Spoiler-Free Review: “Loch Ness: They Created a Monster” (Calgary Underground Film Festival)

April 25, 2024

Written by Joseph Perry

Joseph Perry is the Film Festival Editor for Horror Fuel; all film festival related queries and announcements should be sent to him at josephperry@gmail.com. He is a contributing writer for the "Phantom of the Movies VideoScope" and “Drive-In Asylum” print magazines and the websites Gruesome Magazine, Diabolique Magazine, The Scariest Things, B&S About Movies, and When It Was Cool. He is a co-host of the "Uphill Both Ways" pop culture nostalgia podcast and also writes for its website. Joseph occasionally proudly co-writes articles with his son Cohen Perry, who is a film critic in his own right. A former northern Californian and Oregonian, Joseph has been teaching, writing, and living in South Korea since 2008.
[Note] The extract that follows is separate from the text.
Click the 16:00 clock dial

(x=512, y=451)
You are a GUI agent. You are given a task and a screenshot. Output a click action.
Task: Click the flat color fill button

Director John MacLaverty’s terrific documentary Loch Ness: They Created a Monster looks at the personalities involved in the search for Nessie, the legendary monster of Scotland’s Loch Ness, during the heyday of that searching, the 1970s and early 1980s. It’s a fascinating look at the men and women who devoted large parts of their lives to try and discover solid proof of the famous cryptid’s existence.

The documentary illustrates the difference in attitudes between then and now, when scientific researchers, businesspeople, photographers, and other professionals had a more open-minded view toward high strangeness including the probability of a large, undiscovered beast living in the lake than today. That was a time when imagination felt stronger than cynicism, and skepticism was not quite as prevalent as it is now.  
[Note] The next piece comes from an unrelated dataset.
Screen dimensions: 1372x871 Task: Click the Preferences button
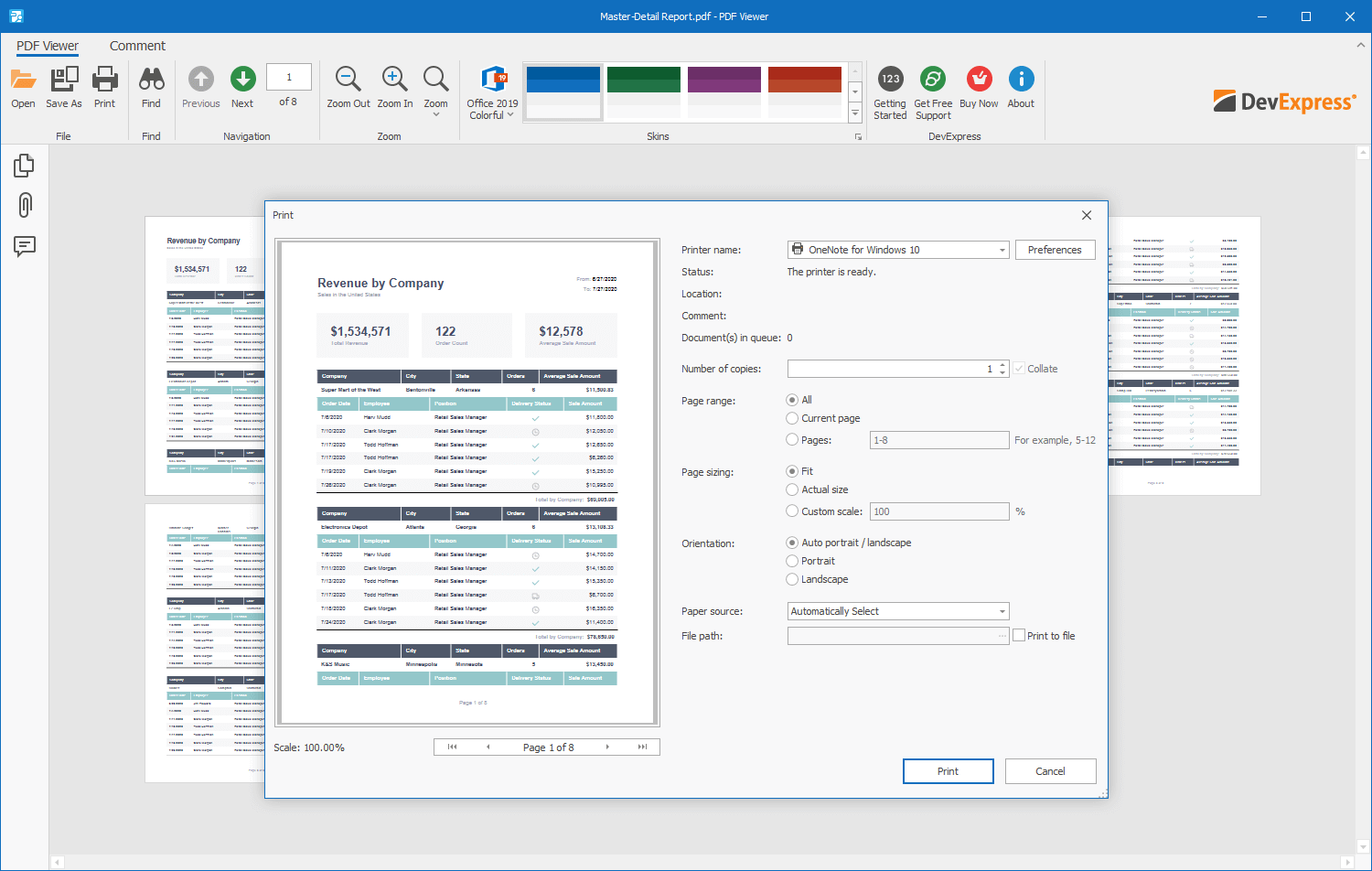[1055, 250]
Among the personalities featured in Loch Ness: They Created a Monster — through archival footage and interviews, and modern interviews with family members and colleagues, as well as surviving explorers — are retired military man Frank Searle, who set up camp on a less-traveled area than did the majority of researchers, selling photos and other souvenirs to visitors; Tim Dinsdale, who shot remarkable footage of what he believed to be Nessie, which led him to continue his search for almost three decades; amateur naturalist Adrian Shine, founder of the Loch Ness Project research group, who has dedicated five decades of his life to exploring the lake; and promoter Yoshio Kou, who led a Japanese expedition to hunt for Nessie. 

As might be expected, rivalries flared up between some of the Nessie hunters, and this leads to some fascinating revelations. Although archival footage and photos of Nessie are plentiful in Loch Ness: They Created a Monster, it is the men and women who spent — and for some, still spend — a good portion of their lives hoping to be the first people to bring proof of the Loch Ness Monster to the world. Cryptozoology and high-strangeness aficionados, as well as anyone interested in documentaries involving unique personalities, should find this film to be highly entertaining and interesting.